Storia, fisica, matematica, tecnologia e design si sono intrecciati in un percorso che ha reso visibili i legami tra discipline, mostrando come la conoscenza possa nascere dall’esperienza pratica. Anche il ruolo delle competenze trasversali è stato messo in risalto, raccontando come il problem solving, il lavoro di squadra, il pensiero strategico e la capacità di adattamento siano fondamentali nell’ambito velistico e ancor più in una competizione come l’America’s Cup.

E anche all’interno del laboratorio abbiamo adottato un approccio collaborativo, basato sul lavoro in team, che hanno consentito a ciascun gruppo di co-progettare attività e strumenti che potessero far parte del primo kit educativo della Scuola Italiana sull’America’s Cup e sulla vela. Tra gli output dei team, due si sono distinti per creatività e efficacia educativa: un kit di modellismo didattico per esplorare la vela come esperienza STEM e un gioco da tavolo educativo capace di trasformare vento, rotta e strategia in una sfida collaborativa.

Accanto a questi, sono emerse anche proposte di format narrativi e digitali, come podcast e challenge educative, che raccontano l’America’s Cup con linguaggi e format vicini alle nuove generazioni.

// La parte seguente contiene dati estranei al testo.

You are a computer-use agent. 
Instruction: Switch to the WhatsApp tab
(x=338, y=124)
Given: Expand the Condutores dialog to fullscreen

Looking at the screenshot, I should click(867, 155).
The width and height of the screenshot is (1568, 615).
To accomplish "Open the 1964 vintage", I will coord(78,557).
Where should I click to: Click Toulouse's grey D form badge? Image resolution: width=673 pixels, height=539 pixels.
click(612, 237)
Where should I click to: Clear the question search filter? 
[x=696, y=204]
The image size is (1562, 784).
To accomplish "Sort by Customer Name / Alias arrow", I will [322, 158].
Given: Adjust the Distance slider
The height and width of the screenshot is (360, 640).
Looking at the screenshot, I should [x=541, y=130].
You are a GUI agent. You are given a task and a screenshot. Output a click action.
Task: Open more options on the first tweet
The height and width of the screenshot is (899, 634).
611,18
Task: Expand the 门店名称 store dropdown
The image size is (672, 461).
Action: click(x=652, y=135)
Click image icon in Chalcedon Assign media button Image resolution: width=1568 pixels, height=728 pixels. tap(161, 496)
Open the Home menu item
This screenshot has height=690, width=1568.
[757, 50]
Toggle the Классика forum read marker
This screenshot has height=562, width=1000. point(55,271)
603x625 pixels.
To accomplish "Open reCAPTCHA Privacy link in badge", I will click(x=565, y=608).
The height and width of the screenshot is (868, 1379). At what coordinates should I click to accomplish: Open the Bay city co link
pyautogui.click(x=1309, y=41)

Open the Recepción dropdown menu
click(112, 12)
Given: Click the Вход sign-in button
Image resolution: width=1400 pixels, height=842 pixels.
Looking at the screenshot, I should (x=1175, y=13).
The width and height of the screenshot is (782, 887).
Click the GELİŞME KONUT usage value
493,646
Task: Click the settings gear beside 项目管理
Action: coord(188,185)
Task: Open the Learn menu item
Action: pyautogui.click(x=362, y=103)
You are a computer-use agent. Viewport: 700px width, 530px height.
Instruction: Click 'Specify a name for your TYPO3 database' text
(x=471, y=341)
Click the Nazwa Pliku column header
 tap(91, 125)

Con il laboratorio “La vela come linguaggio educativo” abbiamo cercato di mostrare come sia possibile immaginare nuovi paradigmi per la scuola, in cui l’apprendimento nasce dall’esplorazione, dalla collaborazione e dalla capacità di collegare saperi diversi. Guardare alla vela non solo come sport, ma come opportunità educativa, significa aprire la scuola al mondo e al futuro, trasformando eventi straordinari come l’America’s Cup in occasioni concrete di crescita, conoscenza e partecipazione.